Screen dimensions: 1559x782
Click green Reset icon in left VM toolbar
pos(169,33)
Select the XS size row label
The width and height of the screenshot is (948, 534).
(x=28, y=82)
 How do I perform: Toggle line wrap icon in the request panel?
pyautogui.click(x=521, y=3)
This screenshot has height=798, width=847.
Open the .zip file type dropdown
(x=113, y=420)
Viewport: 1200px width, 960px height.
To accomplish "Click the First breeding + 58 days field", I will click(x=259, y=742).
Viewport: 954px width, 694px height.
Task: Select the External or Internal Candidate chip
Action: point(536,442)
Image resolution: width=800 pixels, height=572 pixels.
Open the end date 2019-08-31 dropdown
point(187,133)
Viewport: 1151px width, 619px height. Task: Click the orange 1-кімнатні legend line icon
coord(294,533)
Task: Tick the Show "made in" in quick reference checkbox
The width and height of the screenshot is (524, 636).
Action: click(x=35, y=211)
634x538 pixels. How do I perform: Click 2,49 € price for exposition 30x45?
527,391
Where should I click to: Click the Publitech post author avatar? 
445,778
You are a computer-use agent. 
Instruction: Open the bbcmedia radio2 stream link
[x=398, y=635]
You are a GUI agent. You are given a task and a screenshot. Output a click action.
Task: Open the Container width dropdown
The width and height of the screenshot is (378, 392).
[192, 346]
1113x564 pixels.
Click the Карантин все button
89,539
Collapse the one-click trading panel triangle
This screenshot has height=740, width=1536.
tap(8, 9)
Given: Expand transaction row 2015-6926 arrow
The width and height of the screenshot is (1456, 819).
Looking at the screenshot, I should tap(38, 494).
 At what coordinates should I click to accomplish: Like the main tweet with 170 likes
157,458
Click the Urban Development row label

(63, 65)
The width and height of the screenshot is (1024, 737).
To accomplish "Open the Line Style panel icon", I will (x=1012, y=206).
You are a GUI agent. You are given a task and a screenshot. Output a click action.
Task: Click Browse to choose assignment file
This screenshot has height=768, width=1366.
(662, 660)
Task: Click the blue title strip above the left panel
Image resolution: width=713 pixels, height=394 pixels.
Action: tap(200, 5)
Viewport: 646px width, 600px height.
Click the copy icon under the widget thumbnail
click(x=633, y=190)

* * * *

### EXERCISE
Only the lines from the start of the material through the line containing "Viewport: 1200px width, 960px height." belong in the answer, each copied exactly.

### ANSWER AREA
Screen dimensions: 1559x782
Click green Reset icon in left VM toolbar
pos(169,33)
Select the XS size row label
The width and height of the screenshot is (948, 534).
(x=28, y=82)
 How do I perform: Toggle line wrap icon in the request panel?
pyautogui.click(x=521, y=3)
This screenshot has height=798, width=847.
Open the .zip file type dropdown
(x=113, y=420)
Viewport: 1200px width, 960px height.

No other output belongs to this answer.